TO BE DONE ->
A - Which concepts does the passage on place-based learning below say the neighborhood exercises are meant to teach?
B - Could you write the next few sentences of the passage on place-based learning below, continuing from its last sentence?

SUPPLIED PASSAGE ->
In the course we teach, the students are generally asked to spend time physically engaging with a particular neighbourhood. They walk several blocks of a downtown business district, creating a field map of the businesses that currently exist, thinking about the ways in which the businesses provide clues about the neighbourhood, its residents, and the socioeconomic and sociopolitical nature of the place. They consider the ways in which the businesses might be “complementary” businesses, such as a corner market, a hardware store, and a coffee shop, which attract a common type of customer or serve community needs that complement one another. They listen to shopkeepers, customers, community members, and government officials who share information about the nature of the community and the unique characteristics it embodies. They are challenged to think about ways to “improve” the neighbourhood—perhaps by recommending enterprises that would fit within the current mix of businesses or suggesting infrastructure changes (e.g., parking, public spaces, streetscape, lighting, etc.) that might lead to more positive outcomes. The goal of these exercises is to teach concepts such as opportunity recognition and analysis, feasibility analysis, networking for professional purposes, strategic thinking, and critical analysis. These concepts are usually covered in these types of courses, but we embed them within a textual framework that uses the place as a context for understanding. As we have written elsewhere when describing this approach, situating the lessons within a physical space produces some additional outcomes that suggest deeper levels of personal and professional development among the students (McArdle & de Koning, 2022).

As this example illustrates, place-based learning can provide a broader and more holistic understanding of course content for learners, allowing them to see and explore ways of being and to engender change in the specifics of a community or a place. We note that most of Bass’s seeds of the future (Bass, 2022) are the characteristics of an active community member, connected and concerned and contributing alongside others. This kind of connection challenges the abstractness of global thinking; indeed, many well-intentioned solutions fail because of a lack of nuance and localization to place and people, causing unintended harm. The global challenges of climate change and growing populations require solutions that are locally relevant, and this tension between broad, generalizable knowledge and the particularities of applications of knowledge in specific places is exactly where the university is best situated. Using place-based approaches, students can learn to apply, integrate, and gain globally relevant knowledge by engaging in learning experiences that are situated in local places.

DATA ->
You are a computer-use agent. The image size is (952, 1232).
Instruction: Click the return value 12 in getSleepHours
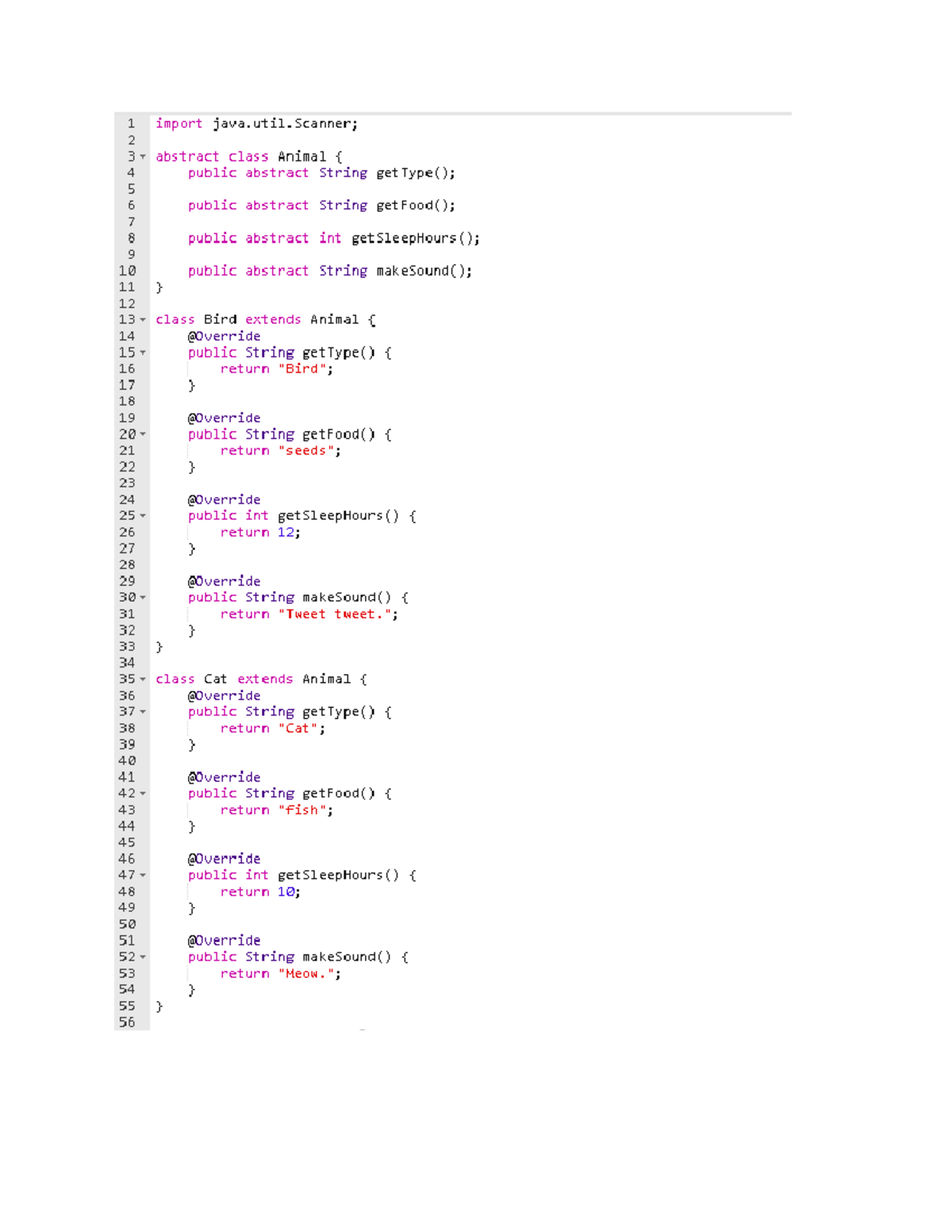[x=286, y=532]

EXPECTED OUTPUTS ->
A -
- Opportunity recognition and analysis
- Feasibility analysis
- Networking for professional purposes
- Strategic thinking
- Critical analysis

B -
Bass further implies that soft reform to address world challenges is not enough, that we need a phase of radical reform to effect change. The argument is that radical reform questions the basic assumptions we make about society’s structures and systems, and that without challenging the basic assumptions that undergird the structures of society we cannot expect to reach the vision of a better emerging future. Those outcomes will require shifts in power, hierarchy, and roles far beyond the scope of individual actors (Machado de Oliveira, 2021, as cited in Bass, 2022). In a university context, radical reform of the dominant instructional paradigms may be needed to develop more robust pedagogical approaches to educating for impact, which addresses the challenge issued by Barr and Tagg (1995) that inspired Bass to develop his theory and call for this change (Bass, 2020; Bass, 2022). And, indeed, this kind of reform aligns with the values that drive many citizens of the academy to use educational experiences as a means for effecting positive change in the world.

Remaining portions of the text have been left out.